The other part was the Statutory Inquiry, which investigated whether children suffered abuse in the same institutions between 1922 and 1995. It gathered evidence from people who said they suffered abuse in those institutions, as well as evidence from the institutions themselves, and evidence from government and other public bodies such as health and social care trusts.
In total the Inquiry investigated 22 institutions, as well as the circumstances surrounding the sending of child migrants from Northern Ireland to Australia; and the activities of the late Father Brendan Smyth. The investigations were divided into 15 separate modules and occupied 223 days of hearings.
In its report, the Inquiry has made recommendations regarding:
- an apology
- a memorial
- additional service provision/specialist care and help for those who were abused
- a statutory Commissioner for Survivors of Institutional Childhood Abuse (COSICA)
- financial compensation to be administered by a Redress Board
- annual grant funding for the Child Migrants Trust
The final report along with findings and recommendations is available to read or download from the link below:
In the absence of a functioning Executive and without the necessary political authority, the report’s recommendations cannot be put in place yet. In the meantime, the Executive Office (TEO) has been taking forward preparatory work and has drafted legislation on the basis of the recommendations made in the HIA Inquiry’s report with regard to the establishment of a:
- Commissioner for Survivors of Institutional Childhood Abuse
- Redress Board, which would administer payments of financial compensation
- compensation scheme
TEO now intend to conduct a full 12-week public consultation on the draft legislation, which will launch soon. This consultation, which will be fully publicised online, in the press and on social media, will afford victims and survivors, and the wider public, the opportunity to provide feedback on the legislative proposals.
Further details of consultation events shall be provided here, once they have been finalised.
Appreciative of views expressed by survivors that the political stalemate has left them in ‘limbo’ with regard to the implementation of the Hart Report recommendations, the Head of the Civil Service has asked that TEO officials urgently investigate the appointment of an Interim Advocate for HIA victims and survivors. It is intended that such an appointment would ensure essential support to survivors until such times as both a statutory Commissioner may be appointed and a Redress Board established.

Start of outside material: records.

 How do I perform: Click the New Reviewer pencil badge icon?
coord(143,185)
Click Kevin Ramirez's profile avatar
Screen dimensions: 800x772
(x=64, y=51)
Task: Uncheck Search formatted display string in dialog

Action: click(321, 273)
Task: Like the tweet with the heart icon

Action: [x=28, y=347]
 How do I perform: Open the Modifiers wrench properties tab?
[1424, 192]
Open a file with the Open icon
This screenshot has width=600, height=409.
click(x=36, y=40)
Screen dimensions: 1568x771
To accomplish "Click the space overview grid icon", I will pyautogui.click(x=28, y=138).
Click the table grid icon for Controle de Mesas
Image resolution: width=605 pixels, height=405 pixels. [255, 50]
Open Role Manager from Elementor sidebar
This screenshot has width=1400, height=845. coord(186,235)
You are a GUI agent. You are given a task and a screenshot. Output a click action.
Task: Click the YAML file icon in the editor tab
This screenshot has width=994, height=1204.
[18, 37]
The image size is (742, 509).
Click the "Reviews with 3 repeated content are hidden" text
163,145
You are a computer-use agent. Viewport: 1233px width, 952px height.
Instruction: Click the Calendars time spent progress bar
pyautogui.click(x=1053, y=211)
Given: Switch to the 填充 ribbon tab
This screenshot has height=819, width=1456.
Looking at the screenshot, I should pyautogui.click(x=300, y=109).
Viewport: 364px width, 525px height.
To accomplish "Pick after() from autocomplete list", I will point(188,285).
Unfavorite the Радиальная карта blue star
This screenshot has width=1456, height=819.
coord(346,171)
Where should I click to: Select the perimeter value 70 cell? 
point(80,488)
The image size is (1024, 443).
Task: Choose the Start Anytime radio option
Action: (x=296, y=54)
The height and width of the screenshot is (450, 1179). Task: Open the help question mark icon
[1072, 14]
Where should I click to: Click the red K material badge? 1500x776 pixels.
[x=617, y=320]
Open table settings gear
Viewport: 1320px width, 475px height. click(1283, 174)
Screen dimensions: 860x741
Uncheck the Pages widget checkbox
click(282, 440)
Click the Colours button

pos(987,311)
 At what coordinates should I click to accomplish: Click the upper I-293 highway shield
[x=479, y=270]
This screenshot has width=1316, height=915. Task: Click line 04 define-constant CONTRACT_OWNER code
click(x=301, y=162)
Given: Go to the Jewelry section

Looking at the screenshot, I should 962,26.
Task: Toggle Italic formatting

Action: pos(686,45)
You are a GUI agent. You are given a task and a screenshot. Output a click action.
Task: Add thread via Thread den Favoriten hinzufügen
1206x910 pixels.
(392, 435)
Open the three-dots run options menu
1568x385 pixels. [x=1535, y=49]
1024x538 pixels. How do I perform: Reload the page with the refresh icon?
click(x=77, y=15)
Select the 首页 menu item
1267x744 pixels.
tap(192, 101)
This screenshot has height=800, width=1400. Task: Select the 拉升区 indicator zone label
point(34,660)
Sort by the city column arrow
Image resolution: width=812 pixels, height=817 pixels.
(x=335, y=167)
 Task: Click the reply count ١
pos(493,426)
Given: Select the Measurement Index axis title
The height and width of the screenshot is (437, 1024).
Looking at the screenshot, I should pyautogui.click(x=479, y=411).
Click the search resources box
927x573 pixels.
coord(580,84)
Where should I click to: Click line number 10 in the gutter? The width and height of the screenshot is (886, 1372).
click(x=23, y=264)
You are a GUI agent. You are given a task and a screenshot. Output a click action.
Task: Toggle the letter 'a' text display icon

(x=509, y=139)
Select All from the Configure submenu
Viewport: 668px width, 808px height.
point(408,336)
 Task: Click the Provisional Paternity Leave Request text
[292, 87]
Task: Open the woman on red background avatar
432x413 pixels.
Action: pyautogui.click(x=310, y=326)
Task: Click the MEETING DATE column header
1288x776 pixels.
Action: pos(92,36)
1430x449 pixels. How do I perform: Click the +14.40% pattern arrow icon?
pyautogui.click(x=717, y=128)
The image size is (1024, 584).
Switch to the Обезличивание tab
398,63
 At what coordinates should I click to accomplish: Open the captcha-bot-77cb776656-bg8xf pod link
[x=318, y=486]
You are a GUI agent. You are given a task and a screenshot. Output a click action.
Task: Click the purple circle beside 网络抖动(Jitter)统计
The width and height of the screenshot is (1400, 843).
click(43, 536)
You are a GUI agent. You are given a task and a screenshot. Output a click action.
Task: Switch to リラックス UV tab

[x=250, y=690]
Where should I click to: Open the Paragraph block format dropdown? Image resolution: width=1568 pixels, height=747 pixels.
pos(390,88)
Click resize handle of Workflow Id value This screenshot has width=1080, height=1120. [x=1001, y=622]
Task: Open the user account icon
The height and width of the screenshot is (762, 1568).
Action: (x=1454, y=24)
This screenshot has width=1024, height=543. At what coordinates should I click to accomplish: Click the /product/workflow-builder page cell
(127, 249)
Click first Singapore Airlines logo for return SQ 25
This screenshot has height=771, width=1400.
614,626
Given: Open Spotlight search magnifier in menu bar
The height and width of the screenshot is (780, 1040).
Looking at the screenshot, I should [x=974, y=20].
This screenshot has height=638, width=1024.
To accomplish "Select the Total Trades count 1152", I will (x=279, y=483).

Officials are progressing this matter with the aim of an Interim Advocate being appointed early in 2019.
You can contact the Executive Office for an update at:
- Email HIA Implementation Branch: email@example.com
Help for victims and survivors
Advice NI, on behalf of The Executive Office (TEO), can offer advice and support to victims and survivors of historical institutional abuse help in the following areas:
- benefits and housing
- debt and personal finance
- education and further education, jobs and training
- searching for personal records
- help with reporting abuse incidents to the PSNI
If you need help urgently
If you are in distress because of historical institutional abuse, and need to speak to someone urgently you can call the Lifeline helpline.
You can call Lifeline for free on 0808 808 8000 from UK landlines and mobiles, in confidence, 24 hours a day, seven days a week
Somewhere for victims and survivors to meet and talk
The Wave Trauma Centre in Derry/Londonderry holds a drop in centre for historical institutional abuse victims and survivors every Friday. You can meet with other victims and survivors and talk over a cup of tea or coffee.
A qualified and trained counsellor is also on hand to offer extra help and support.
Reporting abuse to the PSNI
The Police Service of Northern Ireland (PSNI) has specialist units across Northern Ireland, based within Public Protection Units (PPU), who will investigate all reports of institutional abuse.
Find your nearest child abuse investigation unit, by contacting the PSNI.
Help finding information
If you are looking for information on your family history or a public record, this advice booklet is a helpful guide and the organisations below may be able to help you:
General Register Office for Northern Ireland (GRONI)
The General Register Office for Northern Ireland (GRONI) holds records of births, deaths, marriages, civil partnerships and adoptions in Northern Ireland.
There is a search room open to the public for anyone who wants to use the records to trace family members.
You can also search for records online.
Access to adoption records is more restricted. If you were adopted you can apply to see your original birth record.
Public Record Office of Northern Ireland (PRONI)
The Public Record Office holds some records which may help victims and survivors of abuse. It also has records to help you research your family tree and advice to help you start.
In general PRONI does not hold:
- records of voluntary homes
- records of homes run by religious orders - these may still be with the relevant order
- files of individual children in care – from 1947 these are held by the Social Service Departments of the Northern Ireland Health Trusts
You can search the records online or visit PRONI and search in person.